§ **Document passage**:
##########

Wednesday, June 15, 2022

History of glass packaging

Glass is virtually inert and impermeable, making it the most stable of all packaging materials. There is no risk of harmful chemicals getting into the food or drinks that are packed in glass. In the Neolithic period (Early Stone Age), about 7000 BC, people were using glass as a tool. They recognised the outstanding properties of the naturally formed glassy rocks.

In Mesopotamia master craftsman discovered how to make glass in the third millennium BC. From Mesopotamia and Egypt, glassmaking using the basic soda-lime-silica composition travelled to Phoenicia, along the coast of present-day Lebanon. From there the art spread to Cyprus, Greece, and, by the 9th century BC, the Italian peninsula. The oldest unopened wine bottle in the world was found in Speyer, Germany, dating back 1,700 years.

Romans invented air blowing rods, which facilitate the production of glass packaging. Near the beginning of the Christian era, the Phoenicians learned how to blow glass with a blowing iron. From the 11th century on, Venice became the centre of glassmaking in the Western world. The glassmakers there, the "phioleri di Murano", achieved unimagined heights of craftsmanship, especially in the production and processing of pure crystal glass.

Until the Middle Ages the use of glass was in the hands of a privileged few, who kept their composition and manufacturing secret. Glass became an object of luxury used both for decoration and for the conservation, transport and storage of food, medicines, oils, etc.

Most glass bottles in history were either opaque or coloured. But in the late Middle Ages people living in southern Germany, Switzerland and part of Italy created clear glass container.

##########

§ **Dataset**:
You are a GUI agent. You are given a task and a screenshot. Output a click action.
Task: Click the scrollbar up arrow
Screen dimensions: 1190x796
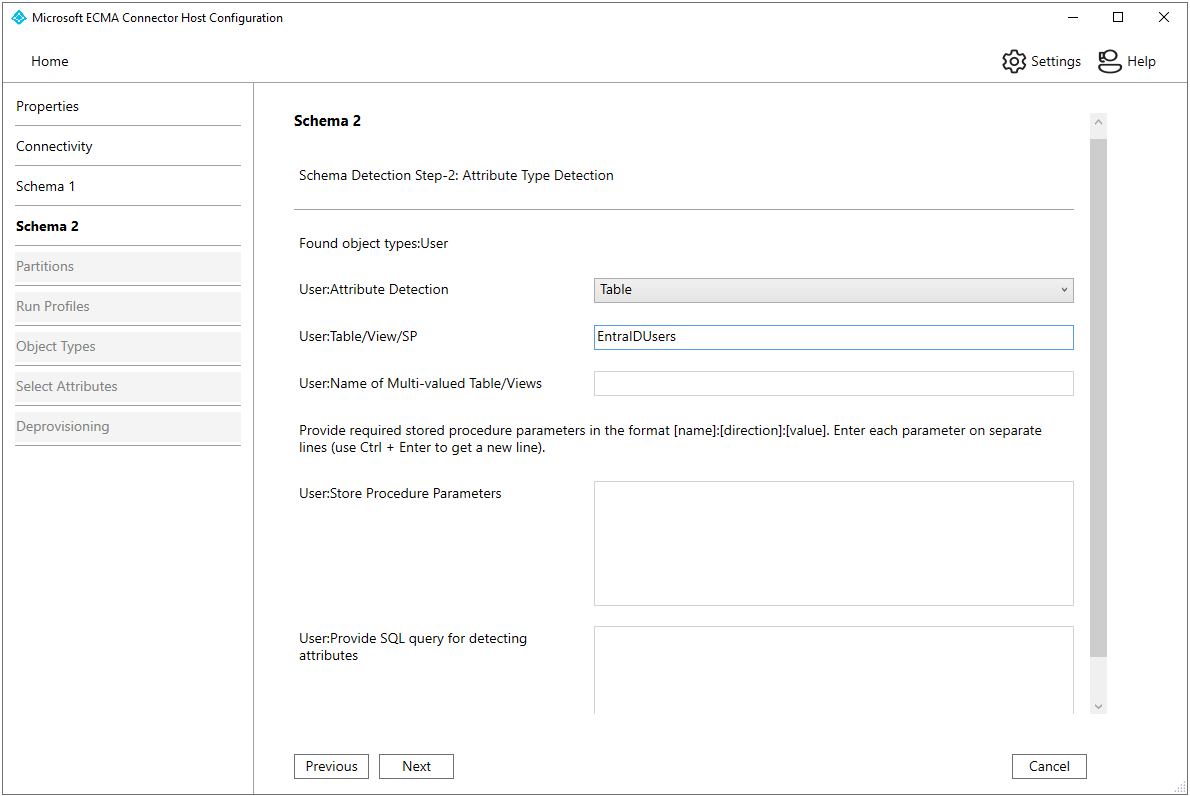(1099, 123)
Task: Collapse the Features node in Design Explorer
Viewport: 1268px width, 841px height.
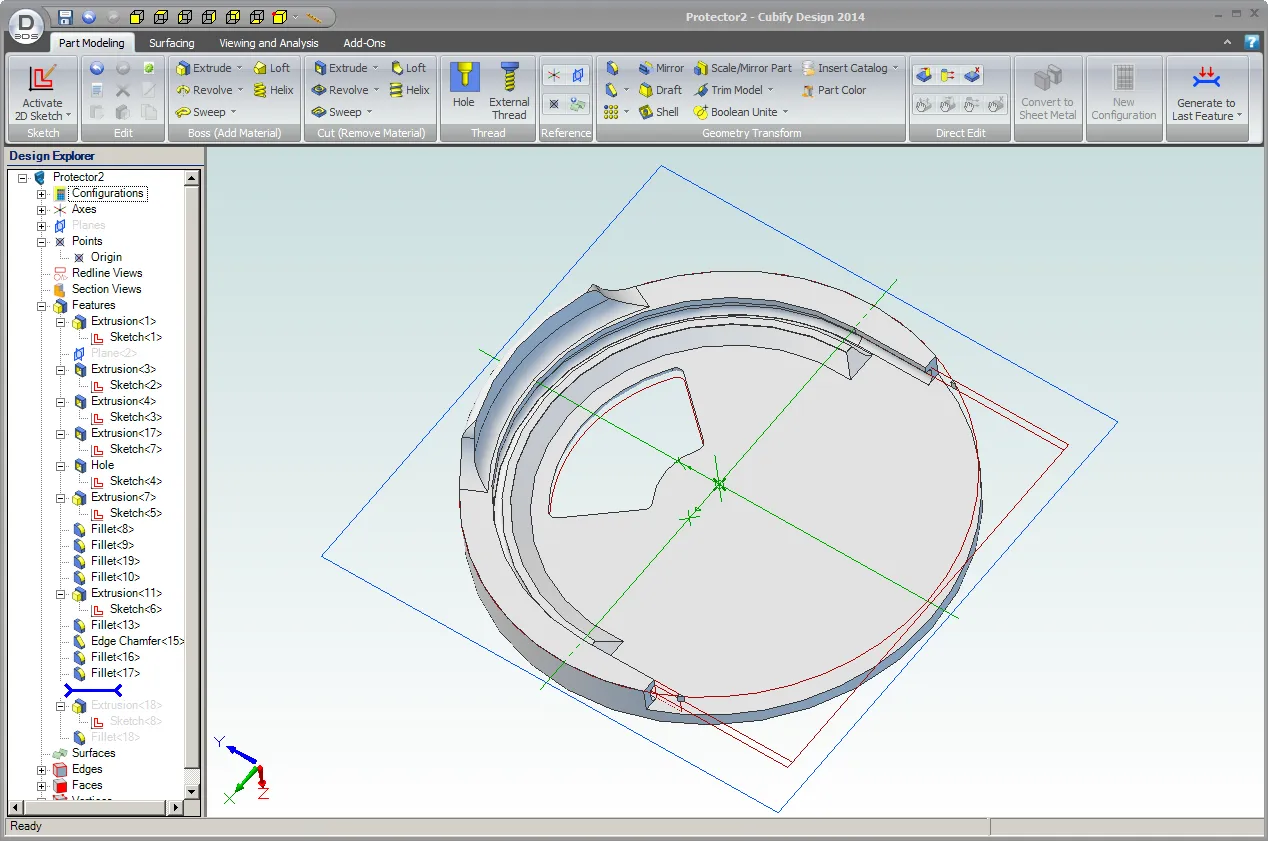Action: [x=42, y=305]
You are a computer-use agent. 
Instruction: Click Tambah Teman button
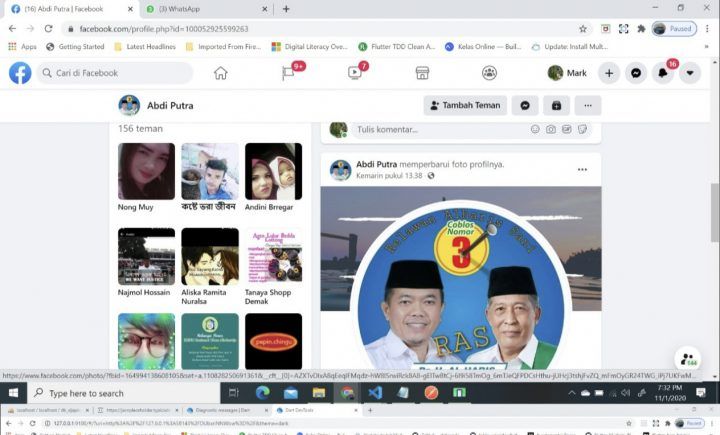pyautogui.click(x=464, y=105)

##########

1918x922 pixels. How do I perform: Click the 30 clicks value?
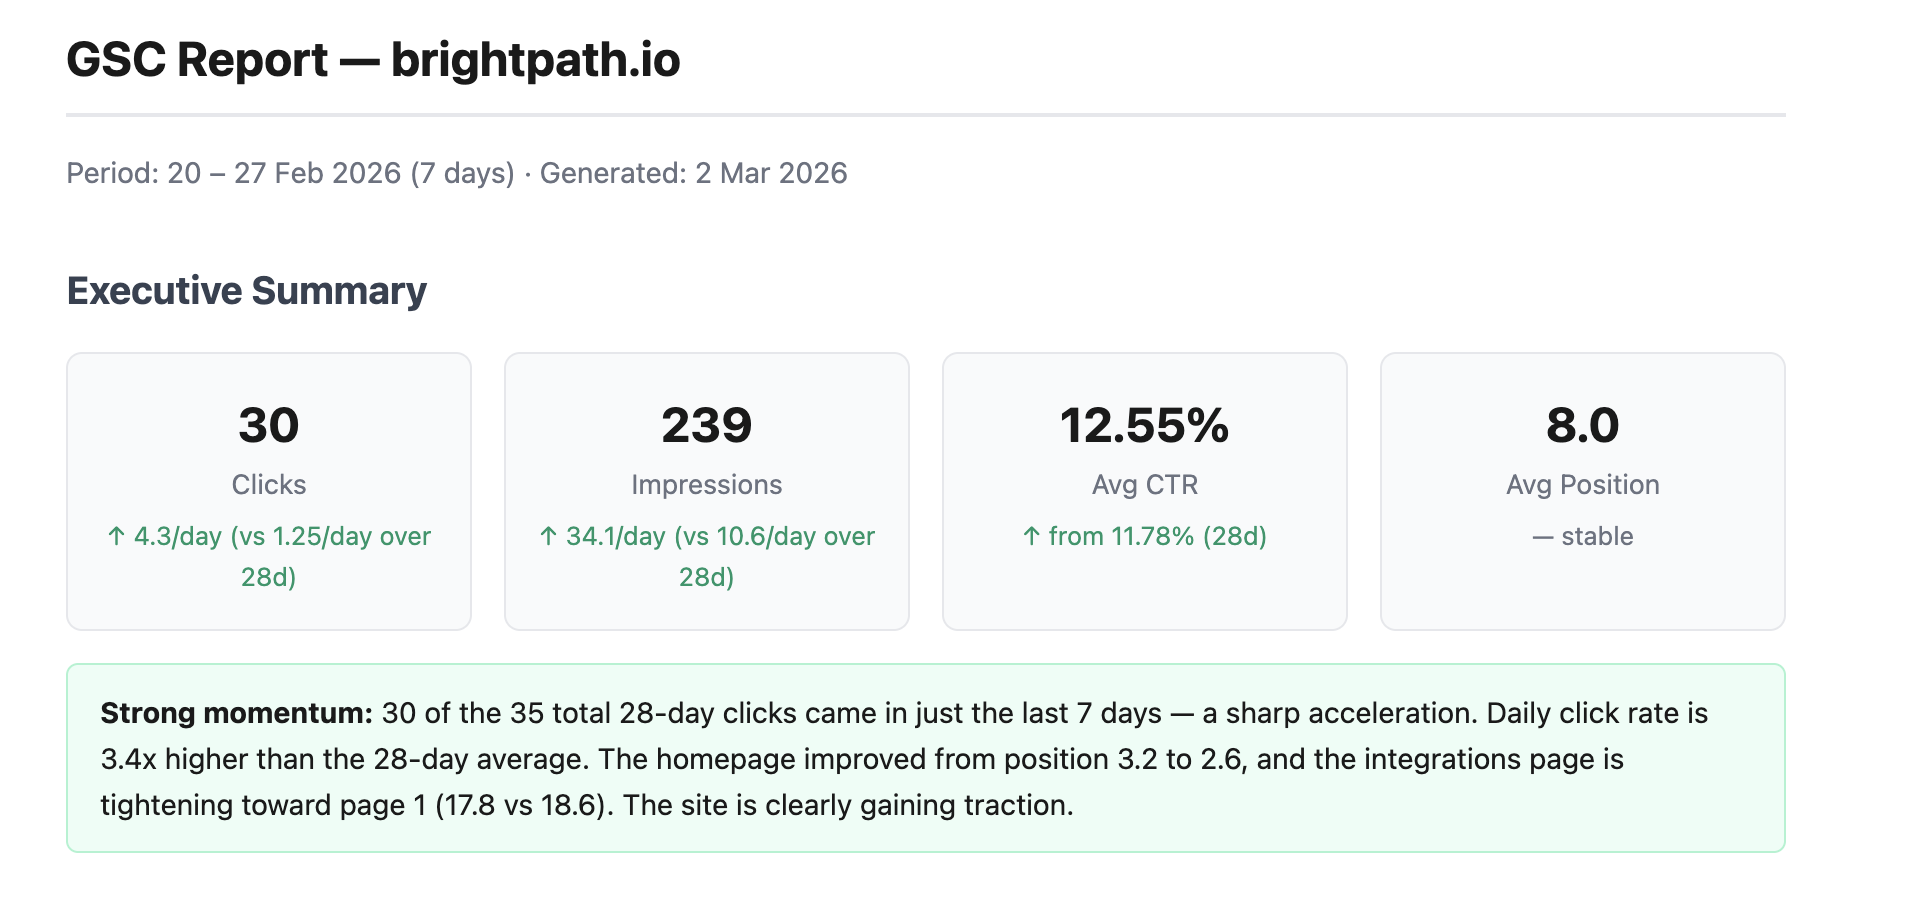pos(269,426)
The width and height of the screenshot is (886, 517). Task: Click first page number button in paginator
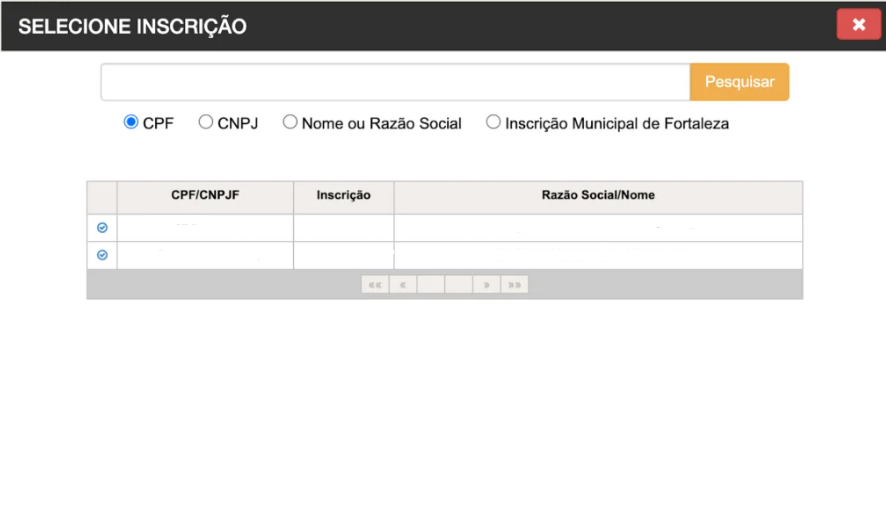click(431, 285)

##########

§ **Required work**:
A. According to the history of glass packaging, why is there no risk of harmful chemicals getting into food or drinks packed in glass?
B. Can you reproduce the stretch of the history of glass packaging from "Romans invented air" through "medicines, oils, etc."?

§ **Results for each task**:
A. Glass is virtually inert and impermeable, which makes it the most stable of all packaging materials. Because of this, harmful chemicals cannot get into the food or drinks packed in it.

B.
Romans invented air blowing rods, which facilitate the production of glass packaging. Near the beginning of the Christian era, the Phoenicians learned how to blow glass with a blowing iron. From the 11th century on, Venice became the centre of glassmaking in the Western world. The glassmakers there, the "phioleri di Murano", achieved unimagined heights of craftsmanship, especially in the production and processing of pure crystal glass.

Until the Middle Ages the use of glass was in the hands of a privileged few, who kept their composition and manufacturing secret. Glass became an object of luxury used both for decoration and for the conservation, transport and storage of food, medicines, oils, etc.